Every pregnant woman needs to know that birth is intended to happen simply and easily and that six key birth practices make birth safer for mothers and babies. Every pregnant woman also needs to know that the standard maternity care is not evidence-based and, therefore, the health-care provider and place of birth will influence the care that she receives in powerful ways. Childbirth education can help women simplify pregnancy and birth and be a resource for understanding how decisions about maternity care influence the health and safety of mothers and babies.

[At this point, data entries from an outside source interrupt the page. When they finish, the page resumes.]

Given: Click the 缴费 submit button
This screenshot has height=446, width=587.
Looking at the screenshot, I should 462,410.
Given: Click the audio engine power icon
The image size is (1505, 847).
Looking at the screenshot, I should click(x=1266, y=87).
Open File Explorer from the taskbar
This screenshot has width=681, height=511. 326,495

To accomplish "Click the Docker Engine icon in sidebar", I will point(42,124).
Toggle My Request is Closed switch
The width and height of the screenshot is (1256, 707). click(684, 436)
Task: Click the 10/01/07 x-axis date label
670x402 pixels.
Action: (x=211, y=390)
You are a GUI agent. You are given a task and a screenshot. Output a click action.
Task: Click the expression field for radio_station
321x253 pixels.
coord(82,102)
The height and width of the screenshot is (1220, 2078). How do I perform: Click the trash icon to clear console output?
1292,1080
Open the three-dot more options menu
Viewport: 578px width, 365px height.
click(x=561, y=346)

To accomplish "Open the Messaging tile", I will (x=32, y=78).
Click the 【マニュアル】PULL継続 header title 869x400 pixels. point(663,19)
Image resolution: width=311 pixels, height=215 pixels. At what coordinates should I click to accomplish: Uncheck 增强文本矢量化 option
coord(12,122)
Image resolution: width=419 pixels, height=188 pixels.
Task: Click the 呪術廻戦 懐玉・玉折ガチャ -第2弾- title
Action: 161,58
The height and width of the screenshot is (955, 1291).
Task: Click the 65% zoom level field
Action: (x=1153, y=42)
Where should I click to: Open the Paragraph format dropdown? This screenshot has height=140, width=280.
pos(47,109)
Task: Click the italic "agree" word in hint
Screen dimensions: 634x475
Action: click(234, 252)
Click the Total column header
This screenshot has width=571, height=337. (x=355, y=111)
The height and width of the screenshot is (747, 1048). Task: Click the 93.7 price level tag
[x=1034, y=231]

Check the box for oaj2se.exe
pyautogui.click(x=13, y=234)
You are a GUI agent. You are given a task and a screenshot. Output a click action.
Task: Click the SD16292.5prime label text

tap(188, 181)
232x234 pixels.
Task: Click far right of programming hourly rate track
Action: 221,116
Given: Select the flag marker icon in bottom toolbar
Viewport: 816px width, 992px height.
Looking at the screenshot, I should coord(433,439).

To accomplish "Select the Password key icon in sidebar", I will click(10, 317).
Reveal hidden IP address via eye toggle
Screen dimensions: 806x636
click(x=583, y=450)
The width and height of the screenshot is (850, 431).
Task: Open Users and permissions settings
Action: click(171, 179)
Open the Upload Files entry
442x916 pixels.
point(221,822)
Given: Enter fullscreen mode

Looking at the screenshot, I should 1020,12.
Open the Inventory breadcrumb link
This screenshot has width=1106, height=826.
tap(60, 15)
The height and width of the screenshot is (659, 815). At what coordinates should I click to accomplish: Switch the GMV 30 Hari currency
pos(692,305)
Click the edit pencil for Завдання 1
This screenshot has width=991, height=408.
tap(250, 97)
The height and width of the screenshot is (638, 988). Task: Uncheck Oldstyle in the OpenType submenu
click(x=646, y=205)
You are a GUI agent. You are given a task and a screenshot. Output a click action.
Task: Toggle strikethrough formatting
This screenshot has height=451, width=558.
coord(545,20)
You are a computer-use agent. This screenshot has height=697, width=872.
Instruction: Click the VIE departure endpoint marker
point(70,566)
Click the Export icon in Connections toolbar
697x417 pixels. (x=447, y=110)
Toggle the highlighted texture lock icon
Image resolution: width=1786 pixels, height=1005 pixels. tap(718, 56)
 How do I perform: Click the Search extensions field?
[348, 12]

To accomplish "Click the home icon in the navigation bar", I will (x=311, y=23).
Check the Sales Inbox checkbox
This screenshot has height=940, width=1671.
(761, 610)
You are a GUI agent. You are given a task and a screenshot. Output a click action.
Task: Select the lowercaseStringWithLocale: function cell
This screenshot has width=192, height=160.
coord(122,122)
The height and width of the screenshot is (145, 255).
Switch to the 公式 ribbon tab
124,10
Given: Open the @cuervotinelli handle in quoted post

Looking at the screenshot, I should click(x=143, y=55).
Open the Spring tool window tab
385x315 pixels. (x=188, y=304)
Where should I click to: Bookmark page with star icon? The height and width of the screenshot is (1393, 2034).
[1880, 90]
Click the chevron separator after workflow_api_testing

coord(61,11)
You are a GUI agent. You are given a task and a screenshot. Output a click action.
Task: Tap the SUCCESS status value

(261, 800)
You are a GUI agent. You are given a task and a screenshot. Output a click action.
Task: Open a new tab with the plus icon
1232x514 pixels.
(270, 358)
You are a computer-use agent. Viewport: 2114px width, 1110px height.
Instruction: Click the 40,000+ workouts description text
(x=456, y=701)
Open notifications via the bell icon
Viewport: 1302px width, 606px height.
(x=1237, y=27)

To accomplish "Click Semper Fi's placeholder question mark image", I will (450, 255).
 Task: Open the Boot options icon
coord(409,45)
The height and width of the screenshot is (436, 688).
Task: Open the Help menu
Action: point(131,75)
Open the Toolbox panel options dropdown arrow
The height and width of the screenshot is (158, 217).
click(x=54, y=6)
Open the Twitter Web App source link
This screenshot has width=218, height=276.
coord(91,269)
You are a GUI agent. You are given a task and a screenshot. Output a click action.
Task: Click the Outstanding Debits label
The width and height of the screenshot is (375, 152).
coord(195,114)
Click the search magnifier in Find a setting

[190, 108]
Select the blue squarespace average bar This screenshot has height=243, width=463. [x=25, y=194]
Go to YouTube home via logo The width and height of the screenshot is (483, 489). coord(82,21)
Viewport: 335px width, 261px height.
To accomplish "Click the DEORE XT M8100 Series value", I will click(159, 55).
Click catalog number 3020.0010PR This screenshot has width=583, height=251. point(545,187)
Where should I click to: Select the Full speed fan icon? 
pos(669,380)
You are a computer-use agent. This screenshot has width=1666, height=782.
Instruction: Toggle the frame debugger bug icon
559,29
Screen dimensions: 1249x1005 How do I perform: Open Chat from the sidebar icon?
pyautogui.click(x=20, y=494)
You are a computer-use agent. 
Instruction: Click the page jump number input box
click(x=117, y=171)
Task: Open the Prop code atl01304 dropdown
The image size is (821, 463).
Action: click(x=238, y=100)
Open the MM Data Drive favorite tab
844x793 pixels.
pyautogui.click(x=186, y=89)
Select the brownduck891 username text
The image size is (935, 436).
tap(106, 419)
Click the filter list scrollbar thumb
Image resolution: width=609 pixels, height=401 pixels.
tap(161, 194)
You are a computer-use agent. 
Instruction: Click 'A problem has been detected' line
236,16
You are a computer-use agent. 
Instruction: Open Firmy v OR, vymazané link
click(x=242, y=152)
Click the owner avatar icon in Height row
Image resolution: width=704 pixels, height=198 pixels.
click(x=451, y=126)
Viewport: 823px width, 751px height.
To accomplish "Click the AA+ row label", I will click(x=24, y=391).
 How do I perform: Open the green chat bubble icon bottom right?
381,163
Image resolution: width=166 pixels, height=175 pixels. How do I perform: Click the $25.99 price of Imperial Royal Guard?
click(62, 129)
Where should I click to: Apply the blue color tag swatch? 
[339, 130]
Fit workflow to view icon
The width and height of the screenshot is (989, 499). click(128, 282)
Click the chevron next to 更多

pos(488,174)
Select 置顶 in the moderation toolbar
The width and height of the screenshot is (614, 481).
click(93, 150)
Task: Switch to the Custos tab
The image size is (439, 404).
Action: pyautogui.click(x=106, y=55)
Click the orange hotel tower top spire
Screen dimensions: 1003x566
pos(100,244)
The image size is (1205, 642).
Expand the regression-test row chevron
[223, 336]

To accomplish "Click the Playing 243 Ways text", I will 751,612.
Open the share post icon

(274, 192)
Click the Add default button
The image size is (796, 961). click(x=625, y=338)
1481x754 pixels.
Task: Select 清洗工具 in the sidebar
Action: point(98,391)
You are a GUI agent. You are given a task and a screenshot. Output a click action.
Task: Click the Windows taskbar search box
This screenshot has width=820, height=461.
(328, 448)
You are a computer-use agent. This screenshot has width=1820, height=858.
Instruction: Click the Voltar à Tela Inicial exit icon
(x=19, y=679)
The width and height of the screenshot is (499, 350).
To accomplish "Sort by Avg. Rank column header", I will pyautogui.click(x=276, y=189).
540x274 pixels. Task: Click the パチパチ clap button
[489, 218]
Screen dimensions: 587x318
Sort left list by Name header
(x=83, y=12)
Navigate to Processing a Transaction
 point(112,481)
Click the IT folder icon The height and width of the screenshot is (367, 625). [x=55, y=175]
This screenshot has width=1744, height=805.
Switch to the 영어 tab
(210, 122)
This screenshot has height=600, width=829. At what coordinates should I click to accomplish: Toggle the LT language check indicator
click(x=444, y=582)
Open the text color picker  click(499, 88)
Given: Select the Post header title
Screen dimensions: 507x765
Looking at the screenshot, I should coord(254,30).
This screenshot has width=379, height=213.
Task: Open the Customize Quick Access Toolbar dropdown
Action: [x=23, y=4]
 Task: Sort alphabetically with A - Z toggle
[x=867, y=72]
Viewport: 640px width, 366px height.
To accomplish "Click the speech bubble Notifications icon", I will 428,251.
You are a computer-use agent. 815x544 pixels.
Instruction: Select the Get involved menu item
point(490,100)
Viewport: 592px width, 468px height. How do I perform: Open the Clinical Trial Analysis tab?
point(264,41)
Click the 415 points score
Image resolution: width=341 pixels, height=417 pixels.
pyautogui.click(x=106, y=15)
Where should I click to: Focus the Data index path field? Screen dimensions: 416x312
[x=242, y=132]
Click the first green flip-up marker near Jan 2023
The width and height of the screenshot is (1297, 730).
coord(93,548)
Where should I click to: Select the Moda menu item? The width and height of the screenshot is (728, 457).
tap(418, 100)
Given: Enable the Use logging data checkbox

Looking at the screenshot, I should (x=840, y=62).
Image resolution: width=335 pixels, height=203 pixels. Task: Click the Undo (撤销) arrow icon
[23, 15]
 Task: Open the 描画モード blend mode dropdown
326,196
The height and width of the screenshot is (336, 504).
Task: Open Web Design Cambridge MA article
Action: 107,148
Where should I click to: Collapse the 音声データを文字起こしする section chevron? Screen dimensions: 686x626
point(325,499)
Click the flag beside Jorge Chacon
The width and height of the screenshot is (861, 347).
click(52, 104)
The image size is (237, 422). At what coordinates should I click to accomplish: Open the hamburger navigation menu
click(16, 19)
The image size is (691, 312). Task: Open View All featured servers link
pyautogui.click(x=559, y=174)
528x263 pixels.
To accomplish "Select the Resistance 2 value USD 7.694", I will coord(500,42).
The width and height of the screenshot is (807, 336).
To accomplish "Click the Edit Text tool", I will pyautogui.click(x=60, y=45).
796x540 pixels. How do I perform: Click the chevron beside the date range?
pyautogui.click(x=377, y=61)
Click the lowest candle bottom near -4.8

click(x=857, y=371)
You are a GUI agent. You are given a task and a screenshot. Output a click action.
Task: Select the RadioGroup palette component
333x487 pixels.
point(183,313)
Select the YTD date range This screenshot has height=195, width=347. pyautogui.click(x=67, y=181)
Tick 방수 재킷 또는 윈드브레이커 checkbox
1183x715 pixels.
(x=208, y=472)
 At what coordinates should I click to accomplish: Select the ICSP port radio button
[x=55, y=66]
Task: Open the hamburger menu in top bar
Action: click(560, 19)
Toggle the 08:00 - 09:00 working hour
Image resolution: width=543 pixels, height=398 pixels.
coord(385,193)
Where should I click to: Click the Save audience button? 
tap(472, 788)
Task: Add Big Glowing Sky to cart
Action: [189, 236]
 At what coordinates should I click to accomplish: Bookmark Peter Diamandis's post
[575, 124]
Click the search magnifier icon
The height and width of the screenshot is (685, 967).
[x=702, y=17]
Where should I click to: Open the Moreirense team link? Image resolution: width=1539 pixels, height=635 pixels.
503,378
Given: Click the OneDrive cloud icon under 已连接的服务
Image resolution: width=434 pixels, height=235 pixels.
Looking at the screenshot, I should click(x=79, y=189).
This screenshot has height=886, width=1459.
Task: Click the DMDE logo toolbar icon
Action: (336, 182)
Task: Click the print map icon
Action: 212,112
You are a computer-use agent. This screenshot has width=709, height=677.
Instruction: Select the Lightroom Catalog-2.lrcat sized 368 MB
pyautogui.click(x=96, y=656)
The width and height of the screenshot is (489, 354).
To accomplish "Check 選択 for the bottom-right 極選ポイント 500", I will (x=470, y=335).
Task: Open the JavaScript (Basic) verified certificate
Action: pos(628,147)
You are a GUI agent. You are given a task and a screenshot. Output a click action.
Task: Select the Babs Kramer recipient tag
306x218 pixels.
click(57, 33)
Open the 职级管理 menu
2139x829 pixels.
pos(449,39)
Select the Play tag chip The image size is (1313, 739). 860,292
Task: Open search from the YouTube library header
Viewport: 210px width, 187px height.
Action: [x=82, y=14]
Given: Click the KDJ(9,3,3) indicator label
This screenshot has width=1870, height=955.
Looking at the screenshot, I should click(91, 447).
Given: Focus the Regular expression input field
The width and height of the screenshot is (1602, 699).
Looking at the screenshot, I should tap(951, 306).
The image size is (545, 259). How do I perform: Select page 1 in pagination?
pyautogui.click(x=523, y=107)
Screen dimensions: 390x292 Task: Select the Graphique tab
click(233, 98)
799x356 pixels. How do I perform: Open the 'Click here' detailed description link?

Birth Is Intended to Happen Simply, Without Worry or Trouble
The physiologic process of birth is simply and carefully designed. Women’s bodies are designed to grow, birth, and nourish babies. In the last weeks of pregnancy, a series of physiologic changes occur, mostly, as evidence suggests, orchestrated by the baby. The cervix softens and may begin to dilate and efface. The uterine muscle becomes increasingly responsive to oxytocin. At first, oxytocin levels rise gradually and, when labor starts, more quickly. The pain associated with strong uterine contractions (the result of higher levels of oxytocin) sends a signal to the brain that stimulates the ongoing release of the large amounts of oxytocin required for strong, effective contractions. Coping with the increasingly strong contractions (by movement, relaxation, and other comfort measures) insures the continued release of oxytocin.
Pain plays an important role in helping labor progress by insuring that increasing amounts of oxytocin are released. When oxytocin levels are high (and the contractions are painful), beta-endorphins (“nature’s narcotic”) are released. Endorphins help women manage the pain of contractions by inducing an almost dream-like state and decreasing pain perception. In a very real sense, nature does not abandon women during labor.
Stress hormones, however, disrupt the process. Especially in early labor, stress and anxiety can stop labor; in active labor, stress can slow progress. Privacy and feeling safe and protected emotionally as well as physically help keep catecholamine levels low and labor progressing.
Women begin to have an instinctive urge to push as the baby moves down the birth canal. Following the urge, quite naturally, and changing positions in response to what the woman is feeling not only helps the baby descend and rotate but also protects the baby and the birth canal. When the baby is just ready to be born, if oxytocin and endorphin levels are high, a natural release of catecholamines gives women a surge of strength to push the baby out.
The baby is born with high levels of catecholamines and endorphins and is alert and calm. Placed skin-to-skin with his mother, the baby will find the breast and self attach. Even the small movements of the baby, when skin-to-skin with his mother, stimulate the release of maternal oxytocin. Oxytocin facilitates the separation and delivery of the placenta, decreasing the risk of maternal hemorrhage, and sets the stage for efficient milk let down and successful breastfeeding. Babies kept skin-to-skin stay warmer, are less likely to become hypoglycemic, cry less, have more stable heart rates, and breastfeed for a longer duration than babies who are separated from their mother.
Every pregnant women needs to know that labor and birth are simply and beautifully designed. In order to keep labor and birth as safe as possible, and to minimize the risk of complications, it is essential to respect the simple, natural, physiologic process of labor and birth and not interfere in any way, unless there is a clear medical indication. There is an optimal way to give birth, and this is it.